Breaking: Suspected Boko Haram suicide attack kills at least 5

At least five members of a militia force fighting Boko Haram jihadists were killed on Tuesday when a suicide bomber detonated his explosives in northeast Nigeria, an emergency official and force member told AFP.

A man carried out the bombing at a checkpoint manned by the militia, known as the Civilian Joint Task Force, on the outskirts of Konduga, 35 kilometres southeast from the Borno state capital of Maiduguri.

“Five members of the Civilian Joint Task Force were killed in a suicide bomb blast in Mandarari outskirts of Konduga town… at a checkpoint,” said Abdukadir Ibrahim, spokesman for the National Emergency Management Agency (NEMA) in Borno state.

“Five people were also injured in the incident which occurred when the suicide bomber detonated the concealed IED (improvised explosive device) as he was being searched at the checkpoint,” said Ibrahim. Ibrahim Liman, a civilian militia leader in Konduga, confirmed the attack at the checkpoint.

“We lost five comrades in a suicide attack,” Liman said, “at around 1:25 pm (1225 GMT) a man was stopped for a search by the CJTF on duty at the checkpoint.”

As the man was being searched he detonated the explosives injuring five others who were in hospital to receive treatment, Liman said.

Source information:
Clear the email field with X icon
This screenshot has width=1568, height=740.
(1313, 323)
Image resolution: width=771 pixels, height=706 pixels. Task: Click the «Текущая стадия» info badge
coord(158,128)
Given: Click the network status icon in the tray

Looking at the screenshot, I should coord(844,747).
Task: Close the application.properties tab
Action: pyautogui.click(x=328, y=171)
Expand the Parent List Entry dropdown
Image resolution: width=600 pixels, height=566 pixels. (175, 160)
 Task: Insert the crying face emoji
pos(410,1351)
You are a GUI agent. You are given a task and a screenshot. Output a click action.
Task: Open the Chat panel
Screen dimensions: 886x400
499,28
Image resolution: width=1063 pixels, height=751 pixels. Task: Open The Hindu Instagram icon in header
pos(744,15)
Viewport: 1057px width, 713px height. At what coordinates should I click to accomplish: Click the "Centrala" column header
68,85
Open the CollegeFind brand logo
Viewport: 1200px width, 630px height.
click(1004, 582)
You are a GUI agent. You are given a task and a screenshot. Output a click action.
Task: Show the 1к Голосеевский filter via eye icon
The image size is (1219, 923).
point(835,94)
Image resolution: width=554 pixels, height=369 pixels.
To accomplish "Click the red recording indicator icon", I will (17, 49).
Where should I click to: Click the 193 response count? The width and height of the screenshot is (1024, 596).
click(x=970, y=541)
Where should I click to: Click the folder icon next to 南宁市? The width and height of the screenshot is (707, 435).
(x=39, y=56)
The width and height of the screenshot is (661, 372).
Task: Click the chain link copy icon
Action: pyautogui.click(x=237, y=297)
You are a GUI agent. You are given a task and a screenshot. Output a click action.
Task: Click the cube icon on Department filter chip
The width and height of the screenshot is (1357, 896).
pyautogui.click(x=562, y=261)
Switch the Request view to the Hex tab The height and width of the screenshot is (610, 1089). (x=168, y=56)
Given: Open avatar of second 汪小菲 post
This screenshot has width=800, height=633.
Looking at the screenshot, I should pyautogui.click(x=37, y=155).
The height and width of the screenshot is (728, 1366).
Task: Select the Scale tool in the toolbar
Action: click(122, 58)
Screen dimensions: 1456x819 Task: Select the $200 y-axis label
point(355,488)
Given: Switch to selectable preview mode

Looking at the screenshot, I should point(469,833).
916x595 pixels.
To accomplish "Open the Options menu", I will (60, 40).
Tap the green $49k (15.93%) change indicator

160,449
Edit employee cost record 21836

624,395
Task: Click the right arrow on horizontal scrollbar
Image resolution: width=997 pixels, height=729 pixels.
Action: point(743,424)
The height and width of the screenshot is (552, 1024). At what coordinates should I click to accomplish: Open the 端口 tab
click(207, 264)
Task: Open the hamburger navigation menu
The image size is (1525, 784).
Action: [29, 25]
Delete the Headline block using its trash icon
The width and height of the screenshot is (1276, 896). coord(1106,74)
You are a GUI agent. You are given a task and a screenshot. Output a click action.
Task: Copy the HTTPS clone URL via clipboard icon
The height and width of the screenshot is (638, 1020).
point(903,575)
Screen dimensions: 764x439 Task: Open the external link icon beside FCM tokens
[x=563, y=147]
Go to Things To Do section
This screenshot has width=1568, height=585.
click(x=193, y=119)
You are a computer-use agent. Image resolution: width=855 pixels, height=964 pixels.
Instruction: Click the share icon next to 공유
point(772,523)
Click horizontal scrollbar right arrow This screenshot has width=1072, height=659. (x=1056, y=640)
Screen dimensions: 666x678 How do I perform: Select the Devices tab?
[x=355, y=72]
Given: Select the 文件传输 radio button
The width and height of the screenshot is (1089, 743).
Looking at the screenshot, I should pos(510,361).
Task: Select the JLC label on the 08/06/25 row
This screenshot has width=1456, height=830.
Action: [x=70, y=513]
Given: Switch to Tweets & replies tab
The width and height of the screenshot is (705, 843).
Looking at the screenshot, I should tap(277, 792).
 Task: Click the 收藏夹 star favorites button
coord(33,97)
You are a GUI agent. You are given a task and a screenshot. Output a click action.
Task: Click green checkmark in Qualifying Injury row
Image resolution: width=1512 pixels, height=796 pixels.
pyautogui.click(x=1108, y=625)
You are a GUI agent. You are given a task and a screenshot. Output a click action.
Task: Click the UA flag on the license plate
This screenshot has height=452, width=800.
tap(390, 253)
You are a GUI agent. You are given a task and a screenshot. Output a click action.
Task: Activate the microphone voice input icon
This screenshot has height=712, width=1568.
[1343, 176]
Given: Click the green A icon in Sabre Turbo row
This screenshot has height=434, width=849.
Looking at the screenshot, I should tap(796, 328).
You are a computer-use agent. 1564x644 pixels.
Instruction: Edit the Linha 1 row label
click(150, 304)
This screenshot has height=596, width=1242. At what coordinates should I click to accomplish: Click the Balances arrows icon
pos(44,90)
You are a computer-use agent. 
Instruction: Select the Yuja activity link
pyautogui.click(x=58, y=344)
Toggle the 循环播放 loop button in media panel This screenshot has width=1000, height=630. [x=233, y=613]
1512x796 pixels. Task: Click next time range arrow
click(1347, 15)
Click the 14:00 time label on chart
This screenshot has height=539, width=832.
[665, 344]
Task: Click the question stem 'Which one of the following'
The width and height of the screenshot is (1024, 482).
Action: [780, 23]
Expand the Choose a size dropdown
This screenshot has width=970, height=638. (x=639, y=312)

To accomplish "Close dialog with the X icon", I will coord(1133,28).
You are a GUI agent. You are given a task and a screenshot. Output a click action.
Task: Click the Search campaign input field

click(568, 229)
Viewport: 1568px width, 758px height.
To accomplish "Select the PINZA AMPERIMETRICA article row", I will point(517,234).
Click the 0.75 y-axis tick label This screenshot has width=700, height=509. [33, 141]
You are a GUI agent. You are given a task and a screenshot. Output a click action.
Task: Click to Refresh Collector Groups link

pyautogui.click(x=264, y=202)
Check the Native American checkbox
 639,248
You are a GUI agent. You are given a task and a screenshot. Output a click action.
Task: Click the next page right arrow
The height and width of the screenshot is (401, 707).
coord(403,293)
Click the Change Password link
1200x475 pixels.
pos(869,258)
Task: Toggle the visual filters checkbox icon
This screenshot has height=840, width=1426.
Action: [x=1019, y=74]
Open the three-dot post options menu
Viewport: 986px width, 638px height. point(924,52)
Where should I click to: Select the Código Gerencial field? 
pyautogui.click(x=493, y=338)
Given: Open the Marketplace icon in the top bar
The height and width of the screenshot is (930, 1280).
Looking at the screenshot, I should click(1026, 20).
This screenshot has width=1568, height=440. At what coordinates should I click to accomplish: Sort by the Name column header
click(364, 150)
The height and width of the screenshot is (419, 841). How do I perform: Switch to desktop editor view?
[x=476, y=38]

Problem A: According to the report on the Konduga suicide attack, how far is Konduga from Maiduguri, and in what direction?
Problem B: Extend the report on the Konduga suicide attack, starting after its last sentence.
The listing plays no part in the work that comes next.

Result A: Konduga is 35 kilometres southeast of Maiduguri.

Result B:
The attack comes two weeks after 86 people were killed in twin suicide blasts targeting a mosque and a nearby market in Mubi, a town in neighbouring Adamawa state. Nigeria, which is holding presidential polls next year, has been fighting the Islamic extremists since 2009.

Security forces have reclaimed swathes of territory from Boko Haram since Muhammadu Buhari came into power in 2015, yet the jihadists continue to stage deadly attacks which have spilled into neighbouring Niger, Chad and Cameroon.

Boko Haram has allied itself with the Islamic State (IS), raising fears about the group’s influence in an impoverished region already home to a cluster of Islamist militant groups.

The jihadists regularly use suicide bombers, many of them women and girls, to target military checkpoints, mosques and markets.